New Data: Learning and Earnings in Douglas and LaneJanuary 10, 2023
Educational attainment is a baseline metric of the qualifications of the labor market, and in general, it’s a positive one here in Oregon. Oregon has a slightly higher percentage of college graduates than the nation, and a lower percentage of those who haven’t graduated high school.
In general, more education correlates with better economic outcomes. However, there are still many high-wage and high-demand careers that don’t require college education. For an efficient labor market, matching opportunities between local jobs and jobseekers’ skills and training is more important than maximizing the percentage of graduates of a particular degree.
What educational attainment looks like in individual counties can vary widely. Douglas County has fewer college graduates than the state or nation, with a higher percentage of high school graduates and completers of some college without a degree. Lane County, too, has a lower percentage of bachelor’s degree recipients, which can be surprising for those who associate Lane County’s economic center of gravity with the University of Oregon.
This data, which is from 2021, incorporates individuals 25 years and older, an age at which most people have completed their maximum amount of schooling. The data also includes some information about economic outcomes, such as unemployment and earnings.
The earnings data is particularly interesting in Lane and Douglas. Both counties have lower earnings (only counting the 25 and older population who had earnings during that time) than Oregon and the U.S.

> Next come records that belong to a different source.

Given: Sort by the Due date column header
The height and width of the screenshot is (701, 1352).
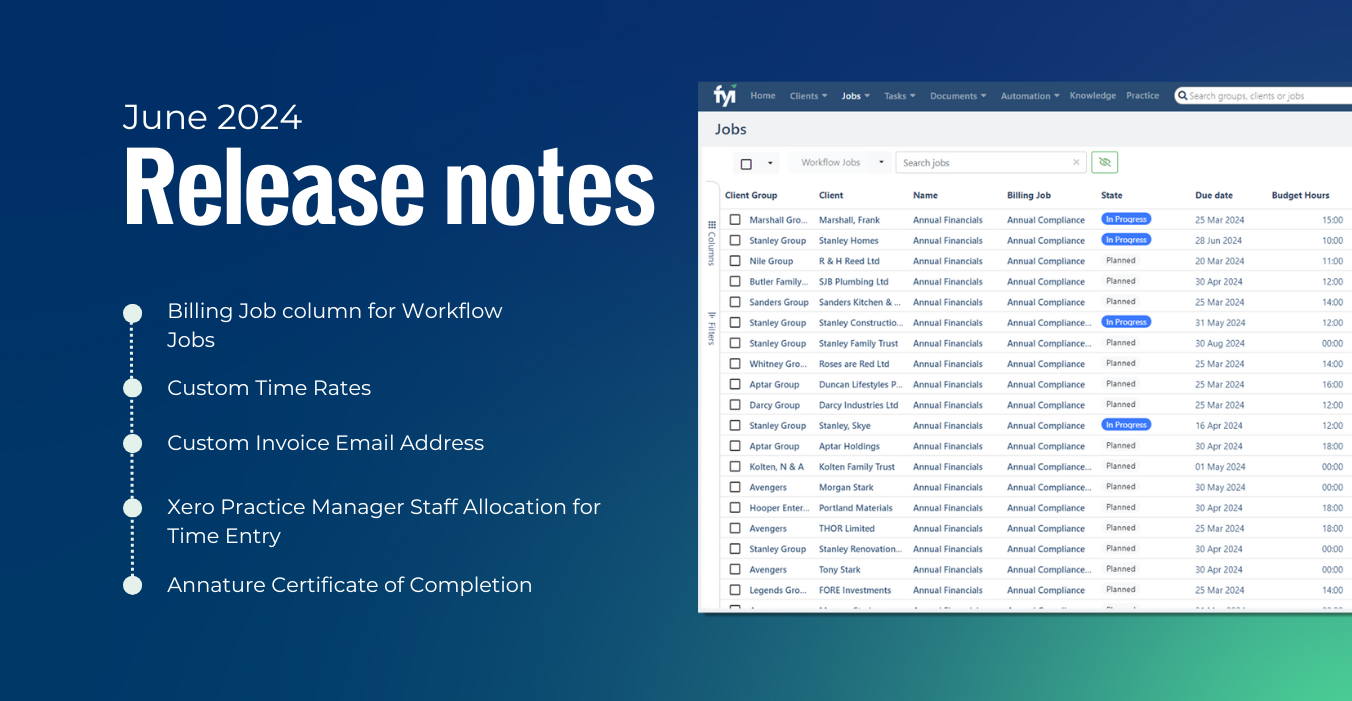Looking at the screenshot, I should click(x=1214, y=195).
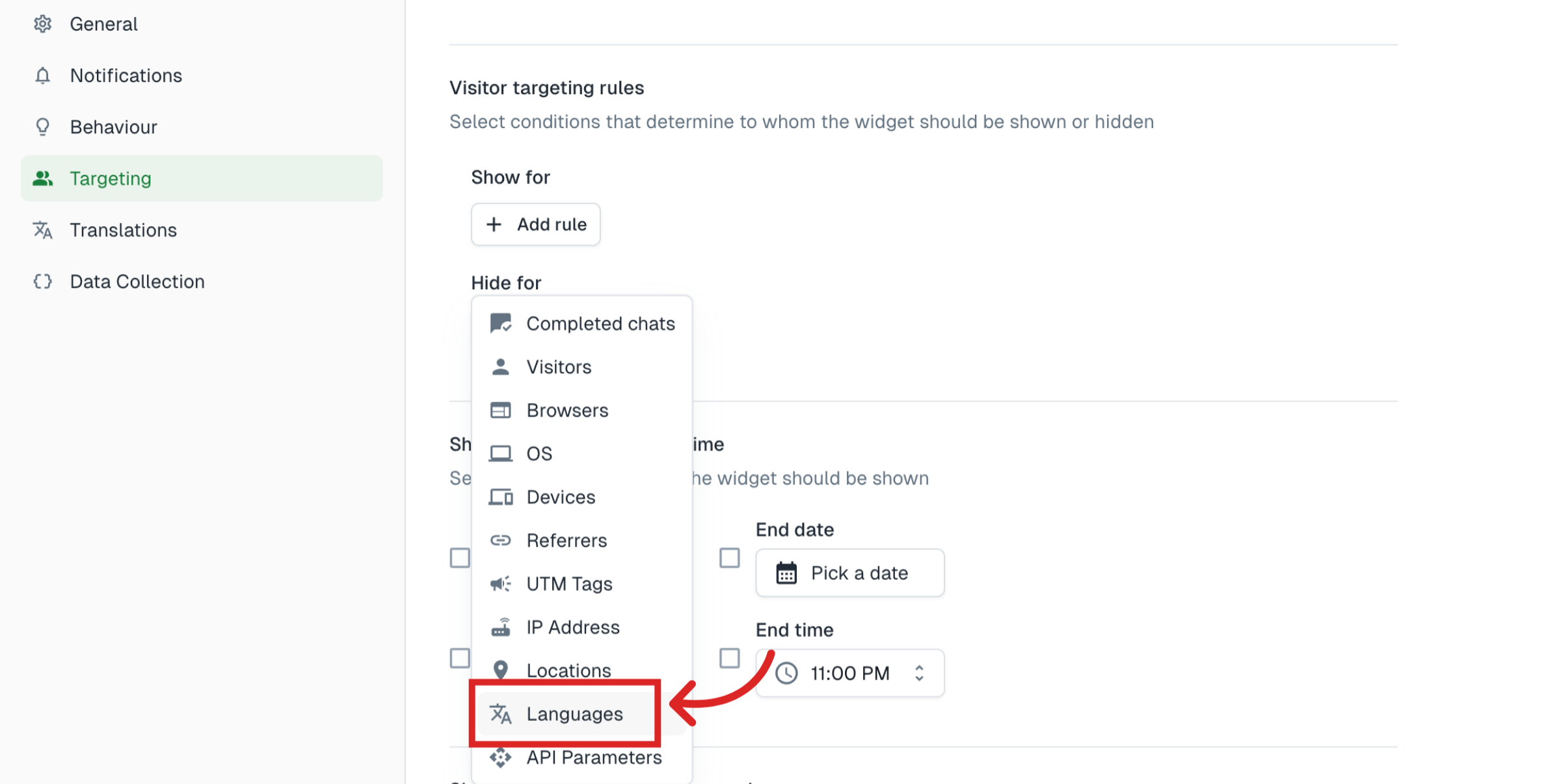Open the End time stepper controls
This screenshot has width=1561, height=784.
(919, 673)
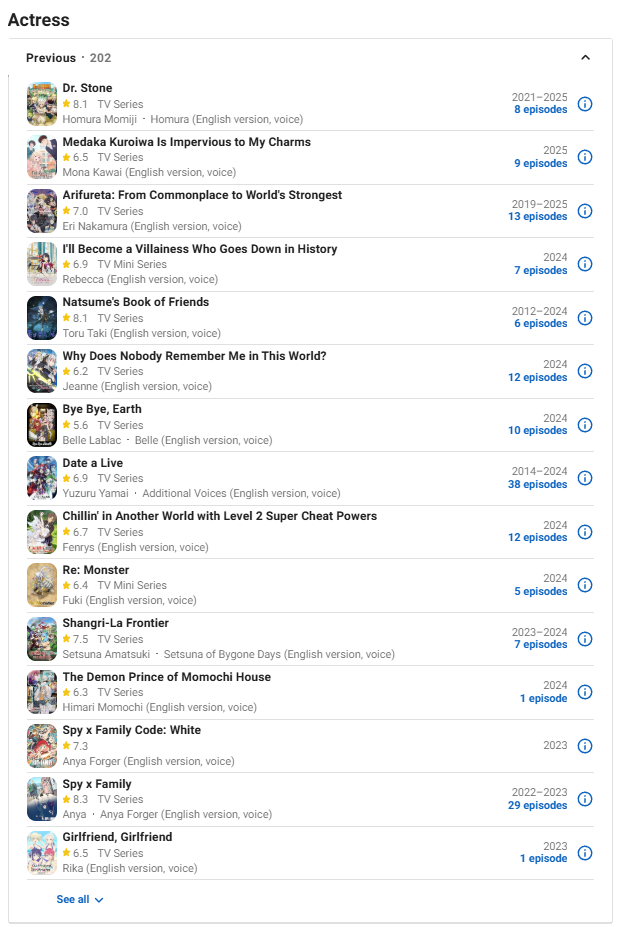
Task: Open 38 episodes link for Date a Live
Action: (x=537, y=484)
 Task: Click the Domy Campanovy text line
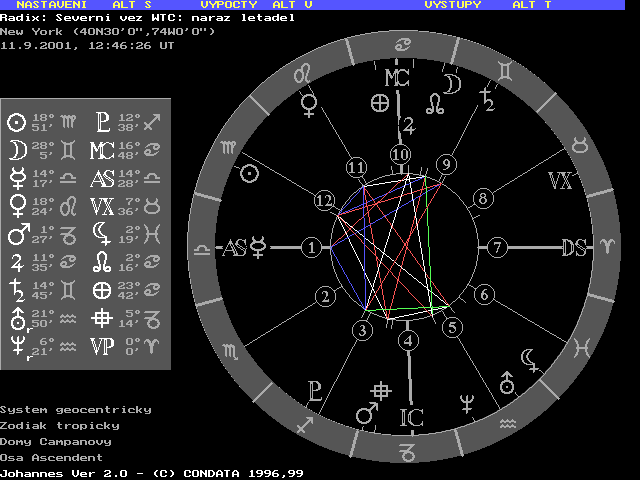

Breaking the data down further by educational attainment, there’s not much difference in any of these areas for those with a high school education or less. Oregon and its counties are probably buoyed in this category by a higher minimum wage than the federal one.
For those with some college or any type of degree, the gaps with the state and nation become more obvious. The median earnings in Lane County for those with a bachelor’s, graduate or professional degree are less than 80% of the state earnings. Douglas County has a smaller gap, at 87%.
In either instance, that gap is probably influenced by many factors, although the local mix of jobs requiring certain degrees and (in Lane County’s case) the steady supply of early career graduates from the University of Oregon certainly play a role. Looking at an aggregate level does help provide some insight into the wage incentives for people at different levels of education to live and work where they do.